Adagrasib (MRTX849), an inhibitor of the KRASG12C mutation, showed promising activity as monotherapy and in combination with cetuximab (Erbitux) in patients with metastatic colorectal cancer (CRC) in the phase 1/2 KRYSTAL-1 trial. All patients had metastatic CRC with KRASG12C mutations and had received previous treatment.
The response rate to adagrasib monotherapy was 22% and response to the combination of adagrasib plus cetuximab was 43% (confirmed later as 39%). The disease control rate was 100%.
KRAS, a target formerly considered undruggable, now has 1 KRASG12C inhibitor approved for the treatment of lung cancer by the FDA—sotorasib (Lumakras). Several other KRASG12C inhibitors are in development.
“Adagrasib is tolerable and has a manageable safety profile, both as monotherapy and in combination with cetuximab,” said lead author Jared Weiss, MD, Section Chief, Thoracic and Head/Neck Oncology, and Research Leader, Thoracic Oncology, University of North Carolina-Chapel Hill, speaking at a Presidential Symposium of the European Society for Medical Oncology Congress 2021.
KRASG12C mutations are present in 3% to 4% of all cases of CRC. These mutations act as oncogenic drivers and are a negative predictor of cetuximab efficacy. Adagrasib irreversibly and selectively binds to KRASG12C. The drug was designed to have a long half-life, dose-dependent pharmacokinetics, and brain penetration.
Dr Weiss explained that the combination of adagrasib plus the EGFR inhibitor cetuximab “may enhance the inhibition of KRAS-dependent signaling or overcome adaptive feedback to improve outcomes.”
The multicohort KRYSTAL-1 study evaluated adagrasib in 78 patients with solid tumors harboring KRASG12C mutations who had no other treatment options. These included 46 patients with previously treated CRC who received adagrasib 600 mg twice daily as monotherapy and 32 patients who received adagrasib in combination with cetuximab. More than 50% of the patients had received ≥3 previous lines of therapy; 69% had TP53 mutations, and 15% to 20% of the patients had other mutations. The median follow-up was 8.9 months for the monotherapy cohort and 7 months for the combination cohort.

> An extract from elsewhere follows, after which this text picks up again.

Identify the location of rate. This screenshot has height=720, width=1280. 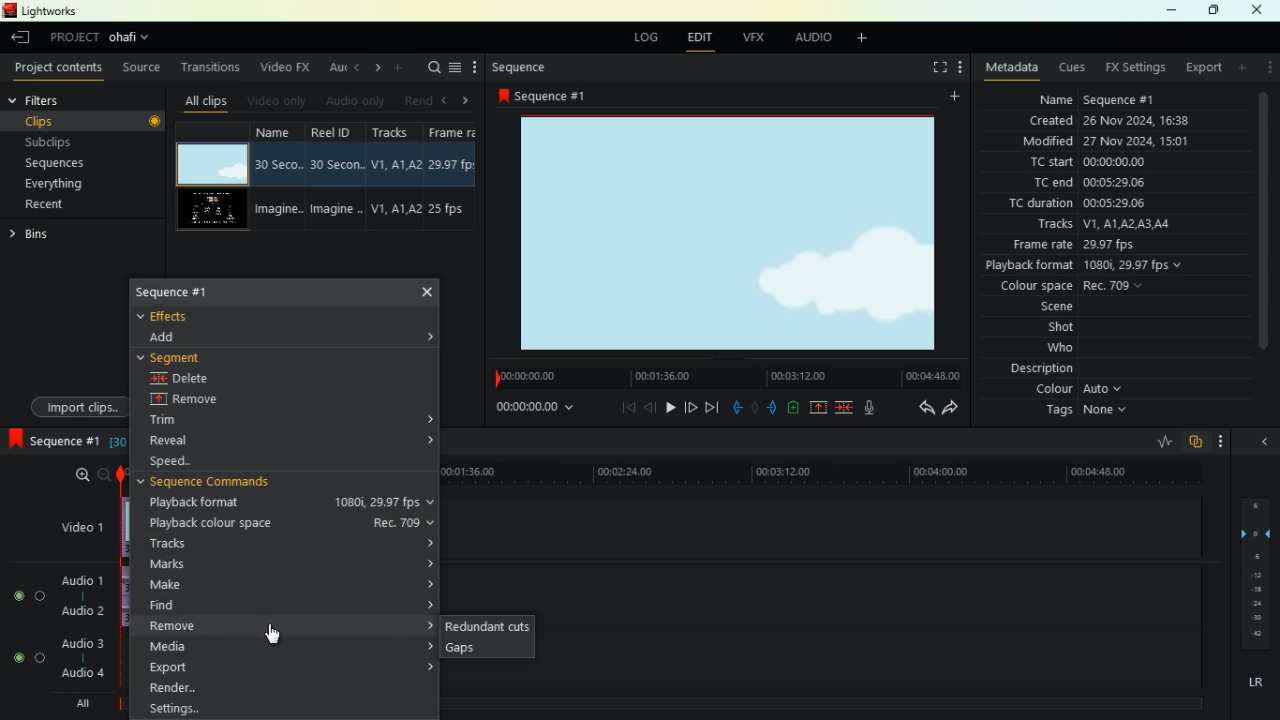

In the adagrasib monotherapy cohort, the objective response rate (ORR) was 22% and the disease control rate was 87% (including complete response, partial response, or stable disease). The response rates were much higher in the combination cohort; 32 patients who received the combination of adagrasib plus cetuximab had an ORR of 43% and a disease control rate of 100%.
In the monotherapy cohort, the median duration of response was 4.2 months, and at the time of analysis, 40% were still receiving treatment. The median progression-free survival was 5.6 months, and at 6 months, 42% had no disease progression.
In the combination cohort, after data cutoff, 1 or 2 patients with unconfirmed response achieved a confirmed response, for a total confirmed response rate of 39%. All the other patients in this cohort had stable disease.
“In the combination cohort, 71% of patients remained on treatment. The data are too immature for a meaningful analysis of duration of response or progression-free survival in this cohort,” Dr Weiss said.
No association was found between co-mutational status and response.
Adagrasib as monotherapy and in combination with cetuximab was well-tolerated. Grade 3/4 treatment-related adverse events were reported in 30% of the monotherapy cohort and 16% of the combination cohort. Combination treatment led to dermatitis and rash of any grade in 44% and 22%, respectively.
Adagrasib plus cetuximab is being evaluated in the second-line setting, in a phase 3 trial of patients with CRC and KRASG12C mutation.
Invited discussant Federica Di Nicolantonio, MD, PhD, Associate Professor, Oncology Department, University of Turin, Italy, noted that adagrasib and sotorasib (another KRASG12C inhibitor) achieve higher response rates in non–small-cell lung cancer than in metastatic CRC. “This is reminiscent of what has been observed with BRAF inhibitors—about 50% of patients with metastatic melanoma respond compared with about 5% of metastatic CRC.”
“KRASG12C inhibitors as monotherapy yield a relatively low ORR, but when you combine them with an KRAS inhibitor, the response rate is nearly double,” Dr Di Nicolantonio said. “There is a striking synergy in mouse models.”
“We eagerly await the results of the phase 3 KRYSTAL-10 trial of second-line adagrasib plus cetuximab versus conventional chemotherapy [in metastatic CRC]. We are also eager to see other combinations of KRASG12C inhibitors for which we have solid preclinical data,” she said.